◆ Exercise
Scale the records running from the line containing "632x562 pixels." down to the line containing "click(1082, 118)", both included, and write out only those lines, requests included. Leave the requests and their dimensions as they are, but multiply every coordinate in the answers by 1.55 and round it to a whole number, rounding halves up.
─── Records for this task
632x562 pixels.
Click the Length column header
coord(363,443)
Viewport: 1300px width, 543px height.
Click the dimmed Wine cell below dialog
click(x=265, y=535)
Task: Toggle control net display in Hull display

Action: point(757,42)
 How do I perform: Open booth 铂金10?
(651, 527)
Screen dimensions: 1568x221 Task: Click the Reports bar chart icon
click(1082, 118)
──────
─── Records for this task
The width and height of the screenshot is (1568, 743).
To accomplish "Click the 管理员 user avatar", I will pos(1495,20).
──────
◆ Answer in full
632x562 pixels.
Click the Length column header
coord(563,687)
Viewport: 1300px width, 543px height.
Click the dimmed Wine cell below dialog
click(x=411, y=829)
Task: Toggle control net display in Hull display

Action: point(1173,65)
 How do I perform: Open booth 铂金10?
(1009, 817)
Screen dimensions: 1568x221 Task: Click the Reports bar chart icon
click(1677, 183)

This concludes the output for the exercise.